2022-02-22 Thread Sergio Troiano (Jira)
Sergio Troiano created KAFKA-13687:
--

 Summary: Limit number of batches when using kafka-dump-log.sh
 Key: KAFKA-13687
 URL: https://issues.apache.org/jira/browse/KAFKA-13687
 Project: Kafka
  Issue Type: Improvement
Reporter: Sergio Troiano


Currently the kafka-dump-log.sh reads the whole files(s) and dumps the results 
of the segment file(s).

As we know the savings the combination of using compression and batching while 
producing (if the payloads are good candidates) are huge. 

 

We would like to have a way to "monitor" the way the producers produce the 
batches as we not always we can have access to producer metrics.

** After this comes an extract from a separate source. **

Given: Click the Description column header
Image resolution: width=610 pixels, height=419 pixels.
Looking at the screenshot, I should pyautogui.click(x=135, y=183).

We have multitenant producers so it is hard to "detect" when the usage is not 
the best.

 

The problem with the current way the DumpLogs works is it reads the whole file, 
in an scenario of having thousands of topics with different segment sizes 
(default is 1 GB) we could end up affecting the cluster balance as we are 
removing useful page from the page cache and adding what we read from files.

 

As we only need to take a few samples from the segments to see the pattern of 
the usage while producing we would like to add a new parameter called 
maxBatches.

 

Based on the current script the change is quite small as it only needs a 
parameter and a counter.

 

After adding this change for example we could take smaller samples and analyze 
the batches headers (searching for compresscodec and the batch count)

 

Doing this we could automate a tool to read all the topics and even going 
further we could take the payloads of those samples when we see the client is 
neither using compression nor batching and simulate a compression of the 
payloads (using batching and compression) then with those numbers we can reach 
the client for the proposal of saving money.